Como conclusión, el Papa realiza tres afirmaciones que resumen los argumentos expuestos y al mismo tiempo expresan una visión y una tarea de futuro: «¡El futuro del hombre depende de la cultura! ¡La paz del mundo depende de la primacía del Espíritu! ¡El porvenir pacífico de la humanidad depende del amor!» (n.56).
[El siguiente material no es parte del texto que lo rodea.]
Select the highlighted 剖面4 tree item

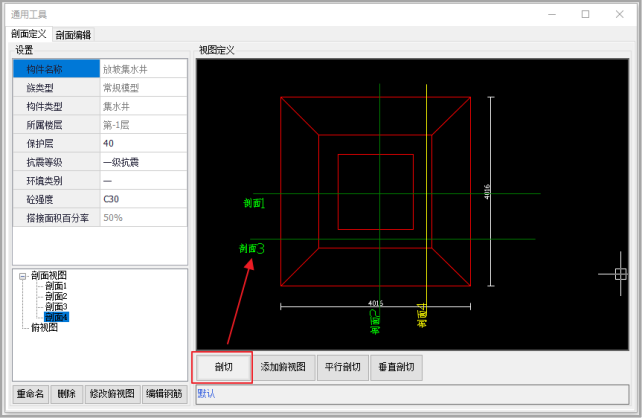[56, 317]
Muchos de los elementos presentes en este discurso fueron desarrollados más extensamente en otros documentos del fecundo magisterio de Juan Pablo II. El valor de ellos en este documento está vinculado, por una parte, con el hecho de ser un documento temprano de su pontificado, que anunciaría el derrotero futuro. Personalmente, sin embargo, me conmueve su pasión por el hombre, en sus específicas circunstancias históricas y sociales. “Hay que afirmar al hombre por él mismo, y no por ningún otro motivo o razón: ¡únicamente por él mismo!” y por ello, hay que amar todas las relaciones que lo constituyen en su ser: la cultura, la familia, la escuela, la nación, el trabajo. A diferencia de la visión instrumental que suele predominar hoy día sobre todas estas realidades, el discurso de París nos recuerda que todas ellas participan del ser del hombre y de la posibilidad de realizar su vocación de persona.